2018 – A giant leap forward

From the Guardian

For HEU, 2018 brought a tidal wave of change.

After many years of unrelenting advocacy, struggle and member activism, the union achieved major gains on many fronts.

Following an ambitious, two-year campaign to raise staffing levels in seniors’ care, B.C.’s NDP government committed $240 million to bringing an additional 900 care aides into long-term care.
 
It’s a badly needed investment for workers, who desperately need more time to care for their residents, and a welcome relief for families who fear, that without enough staff, their loved ones will not get the level or the quality of care they need.

And after a 16-year-long fightback against the BC Liberals’ punishing legislation (Bills 29 and 94) – which robbed health care workers of critical job security protections, and facilitated the privatization of health services in our hospitals and long-term care homes – 2018 drew to a close with the promise of a new path forward.
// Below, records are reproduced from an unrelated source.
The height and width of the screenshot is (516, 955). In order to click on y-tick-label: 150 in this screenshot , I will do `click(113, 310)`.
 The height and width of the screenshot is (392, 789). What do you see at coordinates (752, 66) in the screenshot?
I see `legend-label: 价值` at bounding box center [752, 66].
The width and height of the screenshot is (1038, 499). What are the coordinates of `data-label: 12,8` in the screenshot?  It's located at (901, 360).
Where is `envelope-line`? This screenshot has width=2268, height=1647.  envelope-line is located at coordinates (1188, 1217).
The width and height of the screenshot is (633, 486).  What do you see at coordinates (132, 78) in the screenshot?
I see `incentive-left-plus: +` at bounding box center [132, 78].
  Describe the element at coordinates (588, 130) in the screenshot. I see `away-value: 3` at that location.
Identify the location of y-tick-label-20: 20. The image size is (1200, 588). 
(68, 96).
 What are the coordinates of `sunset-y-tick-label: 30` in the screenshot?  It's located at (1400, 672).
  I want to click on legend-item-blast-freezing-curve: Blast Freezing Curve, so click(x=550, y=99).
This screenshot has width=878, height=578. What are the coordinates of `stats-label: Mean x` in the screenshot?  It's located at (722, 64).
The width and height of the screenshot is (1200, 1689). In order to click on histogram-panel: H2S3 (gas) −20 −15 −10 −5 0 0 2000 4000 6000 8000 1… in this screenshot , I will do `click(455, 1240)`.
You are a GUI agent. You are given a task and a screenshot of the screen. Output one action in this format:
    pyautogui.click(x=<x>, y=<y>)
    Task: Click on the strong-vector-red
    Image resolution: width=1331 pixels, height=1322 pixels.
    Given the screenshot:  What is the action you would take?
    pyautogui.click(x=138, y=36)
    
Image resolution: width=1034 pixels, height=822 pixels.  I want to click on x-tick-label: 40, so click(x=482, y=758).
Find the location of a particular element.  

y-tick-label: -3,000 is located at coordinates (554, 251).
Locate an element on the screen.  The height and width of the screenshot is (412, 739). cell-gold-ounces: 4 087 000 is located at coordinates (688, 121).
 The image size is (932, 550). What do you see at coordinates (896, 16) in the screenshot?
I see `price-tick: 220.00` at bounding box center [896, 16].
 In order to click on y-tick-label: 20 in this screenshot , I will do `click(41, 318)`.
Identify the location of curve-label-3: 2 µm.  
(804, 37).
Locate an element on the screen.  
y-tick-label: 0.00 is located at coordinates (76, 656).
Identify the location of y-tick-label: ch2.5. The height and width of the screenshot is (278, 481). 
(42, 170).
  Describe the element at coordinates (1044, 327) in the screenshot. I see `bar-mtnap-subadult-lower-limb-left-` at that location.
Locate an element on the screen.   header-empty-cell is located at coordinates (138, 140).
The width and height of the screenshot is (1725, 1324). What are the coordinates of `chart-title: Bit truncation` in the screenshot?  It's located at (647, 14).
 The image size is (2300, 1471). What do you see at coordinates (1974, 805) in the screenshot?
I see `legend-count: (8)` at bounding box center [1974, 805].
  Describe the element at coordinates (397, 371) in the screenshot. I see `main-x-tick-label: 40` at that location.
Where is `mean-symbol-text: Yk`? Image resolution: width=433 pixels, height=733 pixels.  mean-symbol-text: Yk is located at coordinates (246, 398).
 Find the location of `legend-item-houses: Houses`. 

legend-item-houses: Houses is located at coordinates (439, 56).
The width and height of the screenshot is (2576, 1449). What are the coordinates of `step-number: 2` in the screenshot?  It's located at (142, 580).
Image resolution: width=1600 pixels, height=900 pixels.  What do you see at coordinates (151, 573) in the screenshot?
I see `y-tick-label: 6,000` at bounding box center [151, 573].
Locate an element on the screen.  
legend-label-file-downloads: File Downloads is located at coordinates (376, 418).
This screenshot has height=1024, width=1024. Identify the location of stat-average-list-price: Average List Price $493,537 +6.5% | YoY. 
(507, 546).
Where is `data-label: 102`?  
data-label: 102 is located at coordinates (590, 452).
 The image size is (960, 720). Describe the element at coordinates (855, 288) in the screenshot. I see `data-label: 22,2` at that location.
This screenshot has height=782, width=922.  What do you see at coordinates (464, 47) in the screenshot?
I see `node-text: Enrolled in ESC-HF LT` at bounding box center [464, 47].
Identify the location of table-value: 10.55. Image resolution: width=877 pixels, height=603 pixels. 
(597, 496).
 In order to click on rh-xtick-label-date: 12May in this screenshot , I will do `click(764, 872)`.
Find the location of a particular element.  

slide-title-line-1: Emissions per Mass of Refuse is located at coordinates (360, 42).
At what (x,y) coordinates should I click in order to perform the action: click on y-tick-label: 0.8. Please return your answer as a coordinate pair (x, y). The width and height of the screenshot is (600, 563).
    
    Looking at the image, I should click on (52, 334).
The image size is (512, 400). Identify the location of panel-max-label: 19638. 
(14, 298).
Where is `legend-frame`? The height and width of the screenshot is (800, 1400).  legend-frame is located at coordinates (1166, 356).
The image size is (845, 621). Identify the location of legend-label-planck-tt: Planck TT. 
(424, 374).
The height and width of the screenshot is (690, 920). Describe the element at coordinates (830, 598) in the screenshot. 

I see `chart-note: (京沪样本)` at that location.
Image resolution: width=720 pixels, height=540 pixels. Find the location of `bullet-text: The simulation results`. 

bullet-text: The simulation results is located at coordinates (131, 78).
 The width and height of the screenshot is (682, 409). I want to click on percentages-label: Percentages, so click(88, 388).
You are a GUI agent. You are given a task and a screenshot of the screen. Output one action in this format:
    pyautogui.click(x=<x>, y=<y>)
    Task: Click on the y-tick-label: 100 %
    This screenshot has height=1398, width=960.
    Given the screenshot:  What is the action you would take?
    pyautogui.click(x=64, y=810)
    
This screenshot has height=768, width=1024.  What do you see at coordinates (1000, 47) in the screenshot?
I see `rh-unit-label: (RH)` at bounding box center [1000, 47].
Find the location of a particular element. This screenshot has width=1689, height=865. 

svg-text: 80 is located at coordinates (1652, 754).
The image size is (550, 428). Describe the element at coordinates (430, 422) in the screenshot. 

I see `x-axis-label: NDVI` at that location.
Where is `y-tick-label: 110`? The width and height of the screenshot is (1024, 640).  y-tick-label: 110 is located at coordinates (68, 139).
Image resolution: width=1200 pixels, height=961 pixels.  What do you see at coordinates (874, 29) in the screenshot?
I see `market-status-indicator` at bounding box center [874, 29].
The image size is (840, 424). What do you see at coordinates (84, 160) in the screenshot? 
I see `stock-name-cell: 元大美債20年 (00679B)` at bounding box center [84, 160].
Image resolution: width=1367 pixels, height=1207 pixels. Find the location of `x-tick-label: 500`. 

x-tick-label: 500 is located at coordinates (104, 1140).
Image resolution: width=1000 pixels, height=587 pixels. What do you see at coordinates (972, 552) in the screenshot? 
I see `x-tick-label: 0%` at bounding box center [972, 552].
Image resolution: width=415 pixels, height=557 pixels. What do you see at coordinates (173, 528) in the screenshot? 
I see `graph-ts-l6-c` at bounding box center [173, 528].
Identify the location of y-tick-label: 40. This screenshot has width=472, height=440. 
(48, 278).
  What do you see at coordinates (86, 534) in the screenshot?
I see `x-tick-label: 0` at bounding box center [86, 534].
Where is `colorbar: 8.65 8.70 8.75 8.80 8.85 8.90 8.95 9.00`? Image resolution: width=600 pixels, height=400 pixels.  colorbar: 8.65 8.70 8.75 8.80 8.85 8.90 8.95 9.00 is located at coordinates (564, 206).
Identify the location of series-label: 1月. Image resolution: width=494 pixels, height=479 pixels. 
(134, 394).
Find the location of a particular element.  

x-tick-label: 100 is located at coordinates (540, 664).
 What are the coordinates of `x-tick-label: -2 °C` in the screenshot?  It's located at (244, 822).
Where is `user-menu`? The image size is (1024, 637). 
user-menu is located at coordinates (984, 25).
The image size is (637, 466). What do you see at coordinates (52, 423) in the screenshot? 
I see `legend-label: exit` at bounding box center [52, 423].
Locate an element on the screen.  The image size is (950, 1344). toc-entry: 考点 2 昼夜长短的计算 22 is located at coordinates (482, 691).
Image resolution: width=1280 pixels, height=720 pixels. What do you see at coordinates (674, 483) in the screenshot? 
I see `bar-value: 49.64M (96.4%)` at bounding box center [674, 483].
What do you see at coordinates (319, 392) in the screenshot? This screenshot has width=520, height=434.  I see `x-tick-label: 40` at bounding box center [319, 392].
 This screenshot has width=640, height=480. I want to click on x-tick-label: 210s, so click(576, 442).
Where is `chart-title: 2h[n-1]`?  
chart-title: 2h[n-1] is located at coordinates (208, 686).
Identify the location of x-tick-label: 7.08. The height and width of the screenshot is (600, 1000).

Together, with anticipated changes to B.C.’s Labour Code next year, that victory will see health care workers regain basic job security protections when work is contracted out, and will put an end to the mass firing of workers when contracts change hands (see page 8).

At the same time, government has taken action on several key issues HEU has fought for over the years.

They’ve stopped using Public-Private Partnerships (P3s) to build new hospital infrastructure. They’re opening public surgical clinics to reduce waitlists, providing more diagnostic services such as MRIs, and they’re cracking down on private clinics which engage in illegal extra-billing.

“For years, we advocated for these solutions, and were completely ignored by a government focused on tearing our public system apart and handing it over to corporations, piece by piece,” says HEU secretary-business manager Jennifer Whiteside.

“But in the past year, there has been an astonishing reinvestment in care at all levels.”

On other fronts, HEU continued to bring new members into the union. In 2018, 1,075 workers joined HEU.

And strong local campaigns saved the jobs of HEU members facing layoffs due to contracting out, contract-flipping and staff replacement.

At Royal Columbian Hospital, that local successfully fought a P3 project that would have contracted out 40 trades and maintenance workers.

New members at Madison and Lakeshore care homes in Coquitlam stopped the mass firing of more than 100 workers through two contract flips.

And in Bella Bella, Vancouver Coastal backed down on a plan to replace the care aides, who live in that community, with LPNs from outside agencies.

“Our members are always a force to be reckoned with,” says Whiteside. “Their activism is at the core of every gain we make, big or small.”

2018 was also a year when four out of every five HEU members were at the bargaining table – in facilities, community health, community social services and in the union’s growing independent long-term care sector.

As the year draws to a close, Whiteside says, “There’s no question, we have a lot on our plate in 2019. But we’re ready to move into our 75th anniversary year with pride in all that we’ve achieved, and with confidence in all that we are about to achieve in the new year ahead.”